[Exercise data — start]
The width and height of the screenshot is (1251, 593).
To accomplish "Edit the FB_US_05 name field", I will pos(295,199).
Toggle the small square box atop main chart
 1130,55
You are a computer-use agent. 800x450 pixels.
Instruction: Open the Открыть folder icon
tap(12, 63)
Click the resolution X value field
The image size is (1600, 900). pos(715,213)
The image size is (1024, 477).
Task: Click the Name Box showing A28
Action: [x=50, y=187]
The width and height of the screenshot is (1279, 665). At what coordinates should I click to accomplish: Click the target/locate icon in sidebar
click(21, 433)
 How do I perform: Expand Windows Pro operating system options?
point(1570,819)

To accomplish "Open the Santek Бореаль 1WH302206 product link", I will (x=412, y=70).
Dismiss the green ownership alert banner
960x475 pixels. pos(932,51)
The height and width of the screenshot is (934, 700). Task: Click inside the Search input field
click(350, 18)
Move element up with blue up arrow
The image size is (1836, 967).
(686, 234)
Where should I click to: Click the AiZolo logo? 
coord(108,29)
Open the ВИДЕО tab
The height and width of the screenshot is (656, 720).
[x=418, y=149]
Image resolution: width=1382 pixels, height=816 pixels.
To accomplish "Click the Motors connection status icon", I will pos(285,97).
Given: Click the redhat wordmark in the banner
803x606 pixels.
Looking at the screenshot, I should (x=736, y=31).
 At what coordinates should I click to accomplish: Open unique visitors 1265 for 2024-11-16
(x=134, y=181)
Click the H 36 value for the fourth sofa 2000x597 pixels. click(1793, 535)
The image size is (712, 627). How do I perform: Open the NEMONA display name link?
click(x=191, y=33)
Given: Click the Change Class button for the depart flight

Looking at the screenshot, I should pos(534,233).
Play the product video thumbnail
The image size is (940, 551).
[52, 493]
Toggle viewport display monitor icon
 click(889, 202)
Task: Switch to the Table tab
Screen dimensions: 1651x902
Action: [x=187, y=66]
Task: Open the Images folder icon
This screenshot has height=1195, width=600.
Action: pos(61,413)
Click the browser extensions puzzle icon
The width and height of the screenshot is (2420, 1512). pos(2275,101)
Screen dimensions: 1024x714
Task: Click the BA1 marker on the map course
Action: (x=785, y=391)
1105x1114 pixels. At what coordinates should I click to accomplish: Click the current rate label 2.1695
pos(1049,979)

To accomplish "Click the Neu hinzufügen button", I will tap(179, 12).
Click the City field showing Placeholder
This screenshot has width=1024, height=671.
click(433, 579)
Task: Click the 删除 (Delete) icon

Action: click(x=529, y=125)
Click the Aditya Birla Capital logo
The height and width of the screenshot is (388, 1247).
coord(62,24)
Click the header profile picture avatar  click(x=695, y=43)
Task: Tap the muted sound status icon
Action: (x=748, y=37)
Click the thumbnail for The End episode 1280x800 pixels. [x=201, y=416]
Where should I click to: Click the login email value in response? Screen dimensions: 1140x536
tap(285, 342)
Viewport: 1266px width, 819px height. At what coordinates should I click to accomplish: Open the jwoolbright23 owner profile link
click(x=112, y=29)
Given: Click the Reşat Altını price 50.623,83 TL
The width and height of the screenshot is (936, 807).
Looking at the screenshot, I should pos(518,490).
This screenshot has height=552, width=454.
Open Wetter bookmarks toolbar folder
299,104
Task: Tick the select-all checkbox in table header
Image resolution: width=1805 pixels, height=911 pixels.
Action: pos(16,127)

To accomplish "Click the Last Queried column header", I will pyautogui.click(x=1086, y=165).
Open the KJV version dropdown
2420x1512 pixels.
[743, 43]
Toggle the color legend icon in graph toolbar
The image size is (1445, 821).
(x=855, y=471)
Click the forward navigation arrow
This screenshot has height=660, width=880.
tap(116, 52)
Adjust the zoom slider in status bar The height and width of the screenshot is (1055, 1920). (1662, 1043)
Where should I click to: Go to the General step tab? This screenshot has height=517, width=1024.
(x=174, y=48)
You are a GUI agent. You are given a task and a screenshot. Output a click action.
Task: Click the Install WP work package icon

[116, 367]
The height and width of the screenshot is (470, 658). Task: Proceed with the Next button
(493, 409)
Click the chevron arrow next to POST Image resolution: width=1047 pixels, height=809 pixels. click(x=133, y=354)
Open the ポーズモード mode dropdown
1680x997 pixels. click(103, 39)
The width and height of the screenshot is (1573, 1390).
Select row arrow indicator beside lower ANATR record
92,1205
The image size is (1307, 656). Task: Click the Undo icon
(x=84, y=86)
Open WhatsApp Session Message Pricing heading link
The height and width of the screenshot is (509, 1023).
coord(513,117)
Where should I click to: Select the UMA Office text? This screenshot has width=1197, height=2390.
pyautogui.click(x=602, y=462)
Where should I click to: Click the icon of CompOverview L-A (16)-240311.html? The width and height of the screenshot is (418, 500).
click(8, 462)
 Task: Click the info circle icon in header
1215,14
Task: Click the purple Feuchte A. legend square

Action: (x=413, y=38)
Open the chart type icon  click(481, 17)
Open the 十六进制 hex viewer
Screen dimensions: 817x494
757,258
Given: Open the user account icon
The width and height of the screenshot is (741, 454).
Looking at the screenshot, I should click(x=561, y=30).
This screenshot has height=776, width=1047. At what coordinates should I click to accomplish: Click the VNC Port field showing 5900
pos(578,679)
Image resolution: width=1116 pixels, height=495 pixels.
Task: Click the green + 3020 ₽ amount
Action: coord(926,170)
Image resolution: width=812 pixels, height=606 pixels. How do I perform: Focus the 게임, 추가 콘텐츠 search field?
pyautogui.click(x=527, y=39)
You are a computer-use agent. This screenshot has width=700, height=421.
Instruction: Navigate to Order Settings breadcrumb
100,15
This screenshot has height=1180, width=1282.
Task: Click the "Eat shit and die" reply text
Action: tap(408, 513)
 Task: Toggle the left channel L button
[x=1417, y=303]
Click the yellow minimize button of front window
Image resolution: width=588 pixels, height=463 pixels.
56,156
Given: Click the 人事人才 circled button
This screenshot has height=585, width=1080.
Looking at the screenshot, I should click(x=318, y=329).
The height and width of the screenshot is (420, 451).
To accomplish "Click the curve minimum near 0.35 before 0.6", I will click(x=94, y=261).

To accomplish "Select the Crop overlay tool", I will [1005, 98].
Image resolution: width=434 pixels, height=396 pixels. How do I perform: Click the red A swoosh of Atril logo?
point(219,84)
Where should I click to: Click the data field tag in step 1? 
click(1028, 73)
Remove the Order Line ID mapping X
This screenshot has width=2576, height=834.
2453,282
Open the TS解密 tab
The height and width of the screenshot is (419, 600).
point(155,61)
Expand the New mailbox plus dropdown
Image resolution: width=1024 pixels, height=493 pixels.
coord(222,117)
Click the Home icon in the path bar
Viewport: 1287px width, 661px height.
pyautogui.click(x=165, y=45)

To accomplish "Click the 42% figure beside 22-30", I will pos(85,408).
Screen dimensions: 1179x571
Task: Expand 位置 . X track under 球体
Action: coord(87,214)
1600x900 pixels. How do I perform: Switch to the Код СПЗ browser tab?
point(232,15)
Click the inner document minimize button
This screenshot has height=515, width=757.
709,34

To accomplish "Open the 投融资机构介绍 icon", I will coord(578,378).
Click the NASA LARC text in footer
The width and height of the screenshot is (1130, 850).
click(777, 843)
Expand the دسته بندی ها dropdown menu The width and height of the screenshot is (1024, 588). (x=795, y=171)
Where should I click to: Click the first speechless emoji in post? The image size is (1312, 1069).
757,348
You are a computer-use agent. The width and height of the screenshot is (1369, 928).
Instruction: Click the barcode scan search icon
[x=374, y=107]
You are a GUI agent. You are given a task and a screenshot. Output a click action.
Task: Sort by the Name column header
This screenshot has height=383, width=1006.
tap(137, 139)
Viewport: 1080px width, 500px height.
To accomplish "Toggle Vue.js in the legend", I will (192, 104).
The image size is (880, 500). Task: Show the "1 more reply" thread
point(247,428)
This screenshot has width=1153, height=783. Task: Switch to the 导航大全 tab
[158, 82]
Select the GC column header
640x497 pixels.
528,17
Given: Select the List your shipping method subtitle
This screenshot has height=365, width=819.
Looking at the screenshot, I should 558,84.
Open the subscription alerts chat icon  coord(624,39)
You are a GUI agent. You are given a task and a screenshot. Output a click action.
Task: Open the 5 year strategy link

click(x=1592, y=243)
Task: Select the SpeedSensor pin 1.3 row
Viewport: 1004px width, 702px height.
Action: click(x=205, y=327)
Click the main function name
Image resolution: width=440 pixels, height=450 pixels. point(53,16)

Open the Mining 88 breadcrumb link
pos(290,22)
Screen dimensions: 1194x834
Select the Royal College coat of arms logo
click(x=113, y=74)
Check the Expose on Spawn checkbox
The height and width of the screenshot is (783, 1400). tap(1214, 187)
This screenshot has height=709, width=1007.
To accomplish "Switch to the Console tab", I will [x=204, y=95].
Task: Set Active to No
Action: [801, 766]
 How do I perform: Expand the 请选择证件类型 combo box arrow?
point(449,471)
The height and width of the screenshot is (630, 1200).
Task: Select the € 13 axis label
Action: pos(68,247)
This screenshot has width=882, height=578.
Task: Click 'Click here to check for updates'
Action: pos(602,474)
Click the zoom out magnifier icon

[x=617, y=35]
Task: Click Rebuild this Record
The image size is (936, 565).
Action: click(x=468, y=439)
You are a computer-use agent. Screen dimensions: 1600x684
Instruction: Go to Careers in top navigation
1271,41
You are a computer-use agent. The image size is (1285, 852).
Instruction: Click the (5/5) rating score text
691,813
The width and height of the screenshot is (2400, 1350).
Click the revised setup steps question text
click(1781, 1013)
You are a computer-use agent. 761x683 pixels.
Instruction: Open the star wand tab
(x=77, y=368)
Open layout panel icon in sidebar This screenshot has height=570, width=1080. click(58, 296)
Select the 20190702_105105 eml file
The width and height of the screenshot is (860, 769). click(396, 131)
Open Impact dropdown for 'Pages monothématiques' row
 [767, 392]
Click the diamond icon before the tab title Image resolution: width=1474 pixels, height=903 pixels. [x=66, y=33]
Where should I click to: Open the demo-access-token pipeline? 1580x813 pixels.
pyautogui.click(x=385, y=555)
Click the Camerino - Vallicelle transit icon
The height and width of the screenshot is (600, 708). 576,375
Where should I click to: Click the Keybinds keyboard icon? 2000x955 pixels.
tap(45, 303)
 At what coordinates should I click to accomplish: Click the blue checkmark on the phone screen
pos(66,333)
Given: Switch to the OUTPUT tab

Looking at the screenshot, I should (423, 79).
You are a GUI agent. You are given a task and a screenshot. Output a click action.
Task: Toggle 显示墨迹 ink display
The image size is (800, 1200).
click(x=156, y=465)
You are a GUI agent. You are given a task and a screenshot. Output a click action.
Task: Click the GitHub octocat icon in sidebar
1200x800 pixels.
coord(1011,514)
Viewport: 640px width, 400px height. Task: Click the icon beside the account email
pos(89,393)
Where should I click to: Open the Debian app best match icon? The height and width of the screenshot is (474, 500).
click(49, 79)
[Exercise data — finish]
• [Work order]:
From the records above, print only the lines between the one holding "The image size is (1836, 967)." and the one holding "Image resolution: width=1382", inclusive, exactly as they stand.

• [Task result]:
The image size is (1836, 967).
(686, 234)
Where should I click to: Click the AiZolo logo? 
coord(108,29)
Open the ВИДЕО tab
The height and width of the screenshot is (656, 720).
[x=418, y=149]
Image resolution: width=1382 pixels, height=816 pixels.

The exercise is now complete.